# [Aim of the exercise]
Would you quote every entry exactly, dropping only the pictures?

# [Supplied material]
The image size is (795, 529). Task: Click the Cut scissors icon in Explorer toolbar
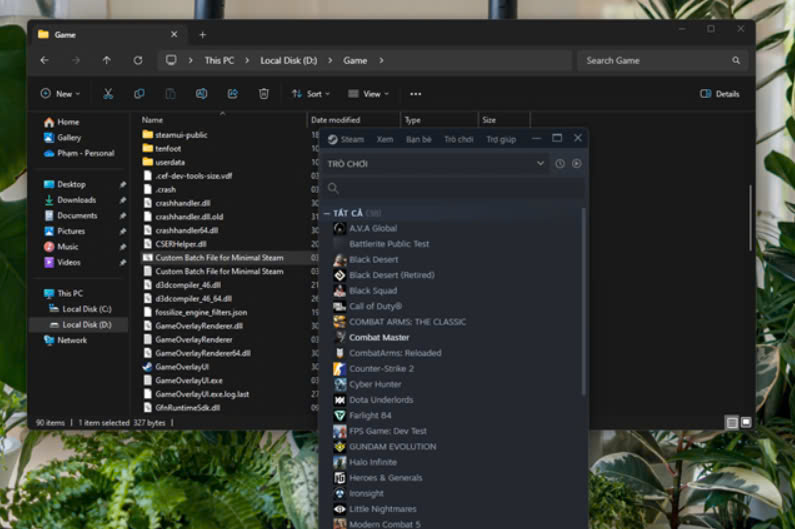tap(108, 94)
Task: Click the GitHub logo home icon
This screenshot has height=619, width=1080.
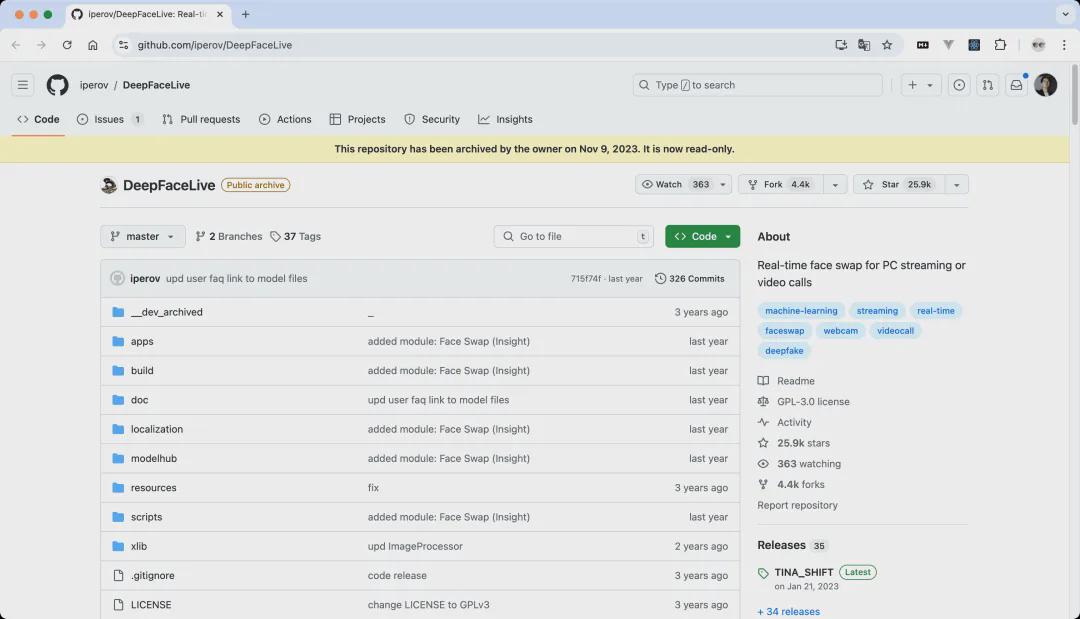Action: [58, 85]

# [Answer]
The image size is (795, 529). Task: Click the Cut scissors icon in Explorer toolbar
tap(108, 94)
Task: Click the GitHub logo home icon
This screenshot has height=619, width=1080.
Action: [58, 85]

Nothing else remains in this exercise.